### Exercise aim
Rewrite the data below with every "click action" changed to "tap action" and nothing else altered.

[Begin]

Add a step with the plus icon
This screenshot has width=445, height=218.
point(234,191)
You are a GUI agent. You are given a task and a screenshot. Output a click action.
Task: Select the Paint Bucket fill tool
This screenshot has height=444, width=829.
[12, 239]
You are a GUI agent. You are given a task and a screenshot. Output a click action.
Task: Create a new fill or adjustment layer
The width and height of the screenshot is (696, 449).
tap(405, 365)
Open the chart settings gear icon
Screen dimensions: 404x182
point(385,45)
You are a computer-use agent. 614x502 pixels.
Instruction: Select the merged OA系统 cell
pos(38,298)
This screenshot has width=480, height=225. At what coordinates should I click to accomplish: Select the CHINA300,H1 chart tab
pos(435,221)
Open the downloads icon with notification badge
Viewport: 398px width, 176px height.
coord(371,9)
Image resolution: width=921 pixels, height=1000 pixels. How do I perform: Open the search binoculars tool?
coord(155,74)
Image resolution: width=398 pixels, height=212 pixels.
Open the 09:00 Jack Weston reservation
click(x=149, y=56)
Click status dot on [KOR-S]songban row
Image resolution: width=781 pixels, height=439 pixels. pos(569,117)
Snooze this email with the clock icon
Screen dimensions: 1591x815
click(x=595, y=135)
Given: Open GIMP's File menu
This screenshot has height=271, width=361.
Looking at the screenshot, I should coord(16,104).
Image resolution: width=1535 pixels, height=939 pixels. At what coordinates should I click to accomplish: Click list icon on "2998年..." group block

[End]

### Written reply
Add a step with the plus icon
This screenshot has width=445, height=218.
point(234,191)
You are a GUI agent. You are given a task and a screenshot. Output a tap action.
Task: Select the Paint Bucket fill tool
This screenshot has height=444, width=829.
[12, 239]
You are a GUI agent. You are given a task and a screenshot. Output a tap action.
Task: Create a new fill or adjustment layer
The width and height of the screenshot is (696, 449).
tap(405, 365)
Open the chart settings gear icon
Screen dimensions: 404x182
point(385,45)
You are a computer-use agent. 614x502 pixels.
Instruction: Select the merged OA系统 cell
pos(38,298)
This screenshot has width=480, height=225. At what coordinates should I click to accomplish: Select the CHINA300,H1 chart tab
pos(435,221)
Open the downloads icon with notification badge
Viewport: 398px width, 176px height.
coord(371,9)
Image resolution: width=921 pixels, height=1000 pixels. How do I perform: Open the search binoculars tool?
coord(155,74)
Image resolution: width=398 pixels, height=212 pixels.
Open the 09:00 Jack Weston reservation
click(x=149, y=56)
Click status dot on [KOR-S]songban row
Image resolution: width=781 pixels, height=439 pixels. pos(569,117)
Snooze this email with the clock icon
Screen dimensions: 1591x815
click(x=595, y=135)
Given: Open GIMP's File menu
This screenshot has height=271, width=361.
Looking at the screenshot, I should coord(16,104).
Image resolution: width=1535 pixels, height=939 pixels. At what coordinates should I click to accomplish: Click list icon on "2998年..." group block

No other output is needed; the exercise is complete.